The right shall be sole and exclusive in so far as AGENT under
permission of the contract, promotes and sells the products in his territory.
b) AGENT is not allowed to advertise or set up and maintain
branch offices and/or houses to resell the products outside his territory. However,
AGENT can only fix devices in neibouring countries.
c) Any eventual sale out of the territory through the AGENT’S
organization could be mutually discussed, and every single operation has to be
agreed upon between the parties in writing.
CLAUSE 4. PURCHASES AND FORECASTS : -
a) AGENT agrees to give MANUFACTURER a purchase schedule on a
year-by-year basis.
b) MANUFACTURER and AGENT have agreed upon a minimum NET purchase
of US $ _______/= ( after discount ) for the first full year, from which this
agreement takes effect. For the second and the following years the minimum NET
purchase shall be US $ _______/= ( after discount ) for the products under Clause 1.
CLAUSE 5. PRODUCTS DELIVERY AND STOCK : -
a) The MANUFACTURER will issue a Net Price List to the Agent,
specifically applicable to the Territory of this Agreement, based on which all
transactions will be concluded.
b) On signing this agreement the AGENT shall put a minimum
purchase order worth of US $ 10,000/=.
c) AGENT shall take delivery of materials at MANUFACTURER’S
head office, AGENT shall undertake the responsibility for transportation and all
other risks.
CLAUSE 6. PRICE FOR PURCHASE : -
MANUFACTURER has the right of reviewing the prices of the
material once every six months depending upon the market situation. An increase
in prices will be agreed upon by the parties hereto and shall come into force after
three month’s notice given by MANUFACTURER.
However, during the first year of cooperation MANUFACTURER
guarantees stability of prices for the materials stipulated in Clause 1 of the
present agreement.
The products shall be supplied at prices ruling on date of
order entry.
Each project in any industrial field, should such an opportunity
arise, will be dealt on a case-to-case basis and terms and conditions along with
fees, revenues and other matters shall be discussed additionally.
CLAUSE 7. SALE PRICE : -
a) AGENT undertakes to sell the mentioned devices exclusively
at the rate suitable for his region.
CLAUSE 8. PAYMENT : -
AGENT shall pay for the product in cash at site upon receiving
the goods.
=======
◆ GIVEN REQUEST
Translate this sentence from the agency agreement excerpt into Spanish: "AGENT shall pay for the product in cash at site upon receiving the goods."

◆ ROWS
=======
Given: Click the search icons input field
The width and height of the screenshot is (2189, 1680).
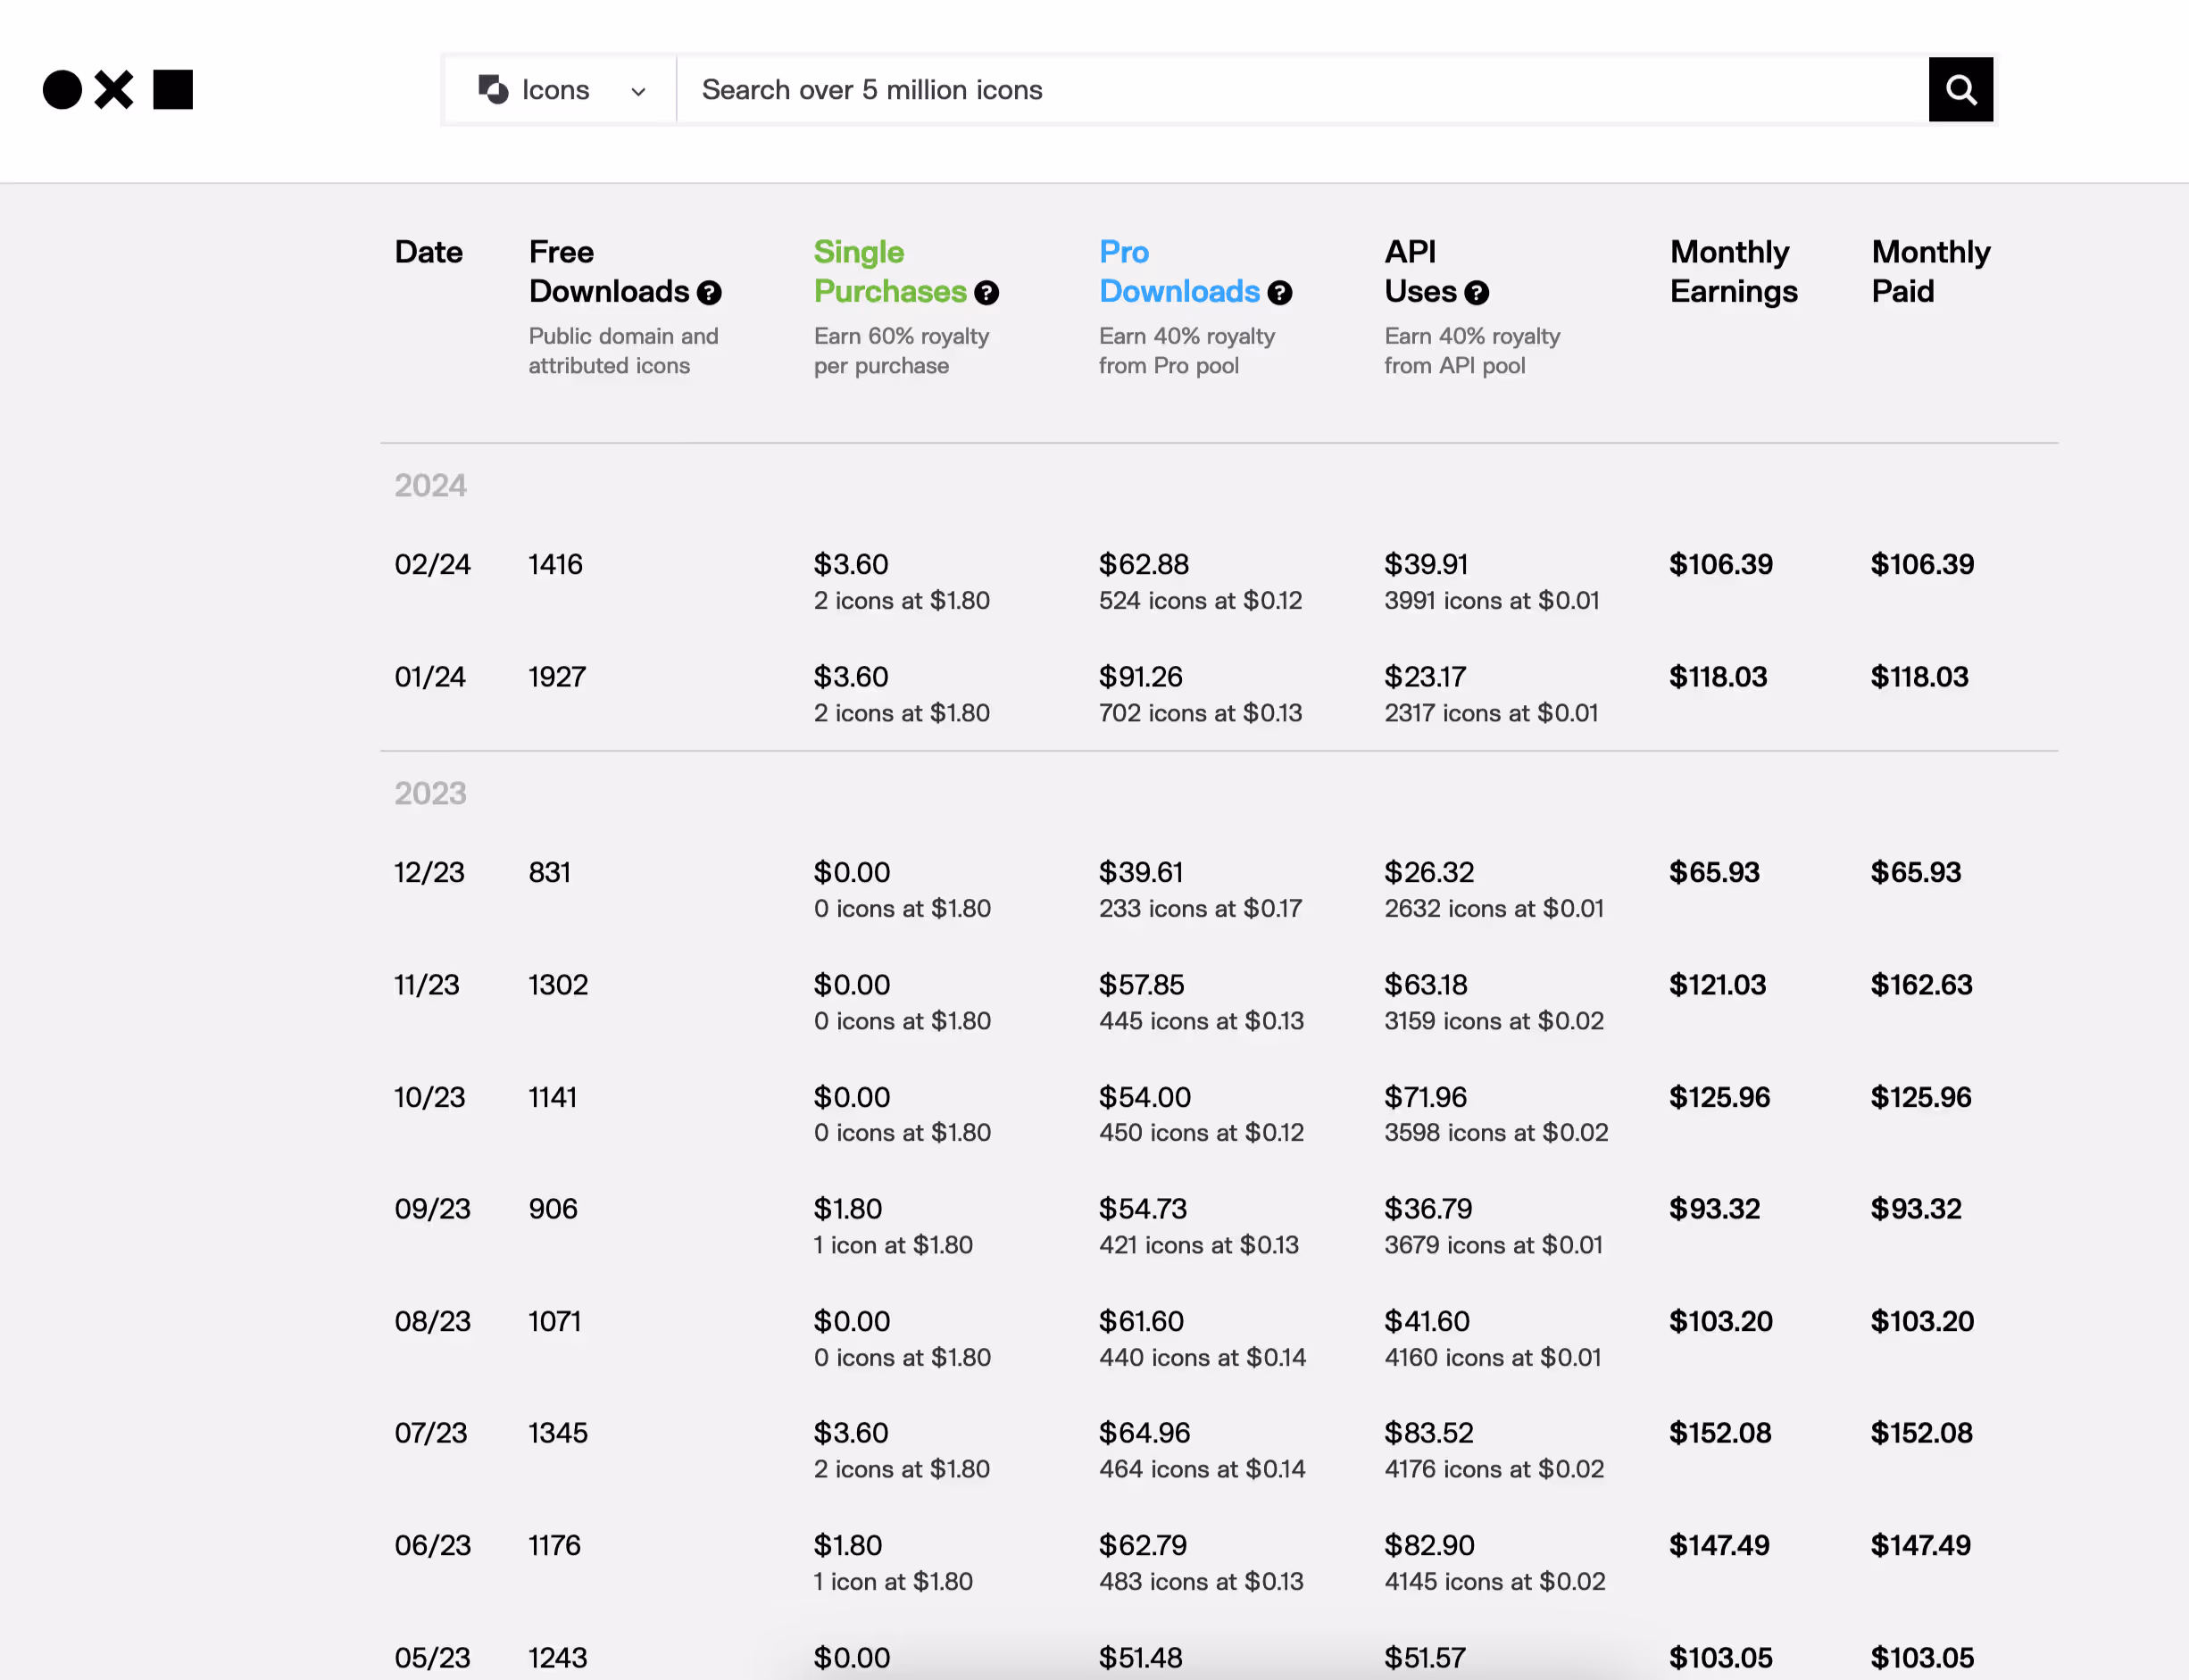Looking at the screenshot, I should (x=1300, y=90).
=======
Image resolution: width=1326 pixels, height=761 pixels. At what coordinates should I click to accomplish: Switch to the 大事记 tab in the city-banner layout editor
=======
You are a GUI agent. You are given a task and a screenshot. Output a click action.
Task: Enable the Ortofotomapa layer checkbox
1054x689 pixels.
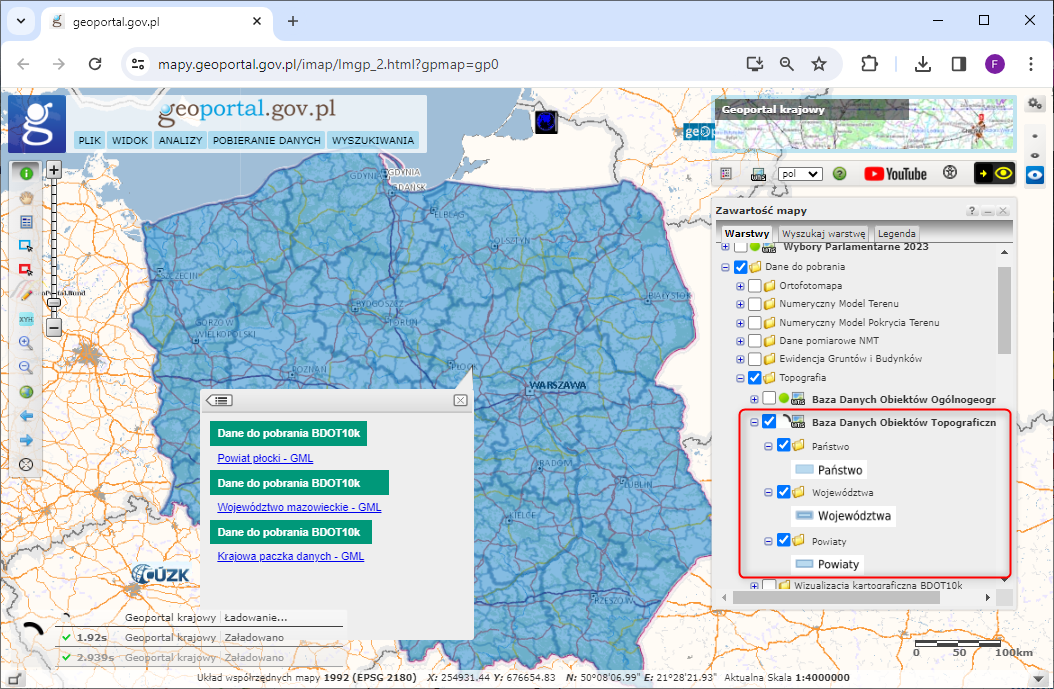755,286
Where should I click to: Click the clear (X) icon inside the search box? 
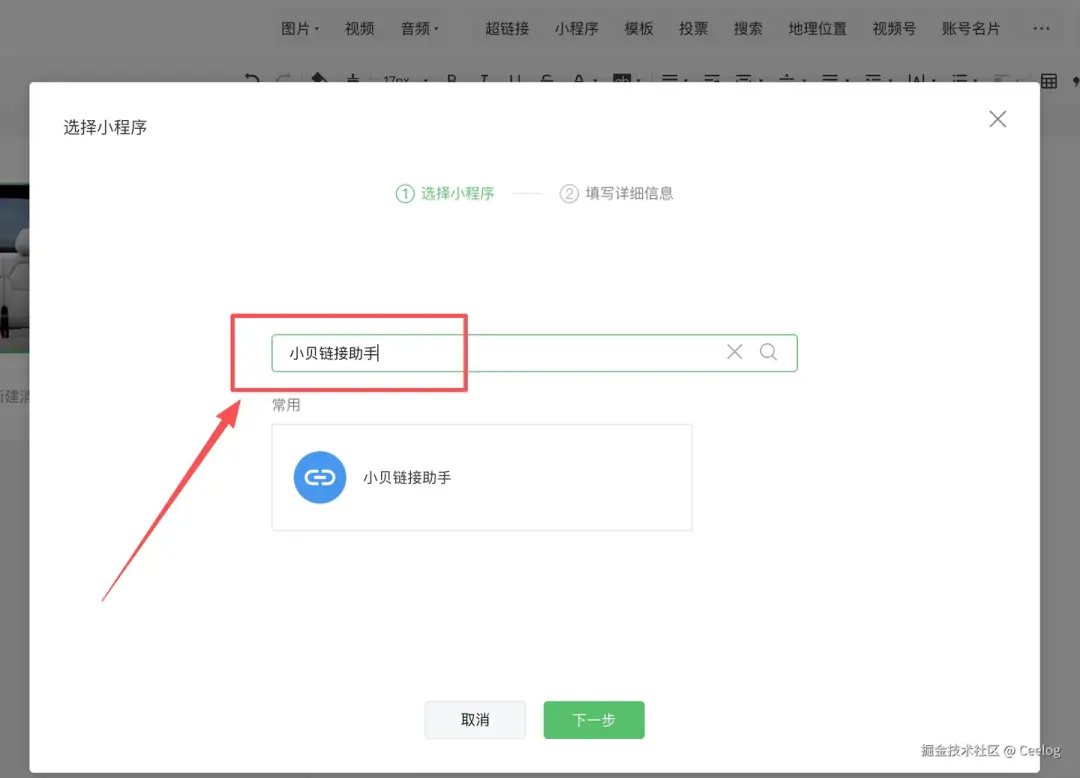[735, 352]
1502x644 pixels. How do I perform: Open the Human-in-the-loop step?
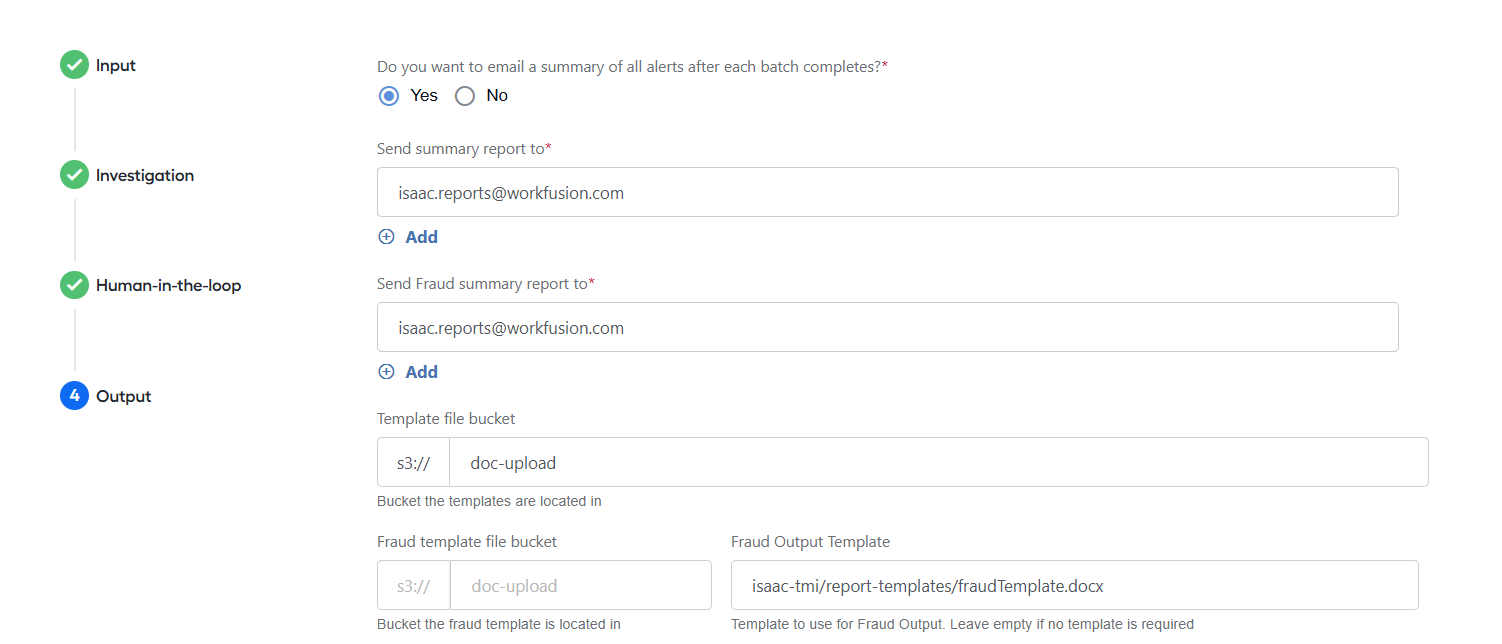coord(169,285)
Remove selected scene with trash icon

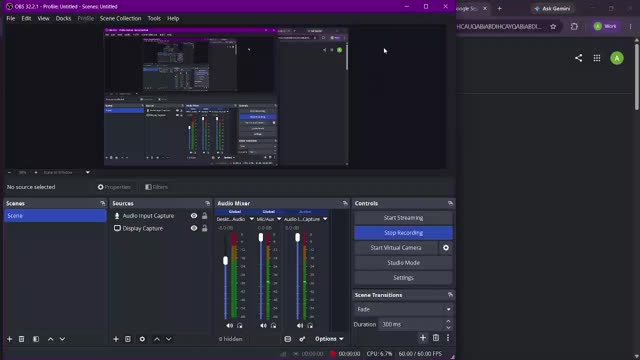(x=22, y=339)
=======
◆ WRITTEN ANSWER
El AGENTE pagará el producto en efectivo en el lugar al recibir la mercancía.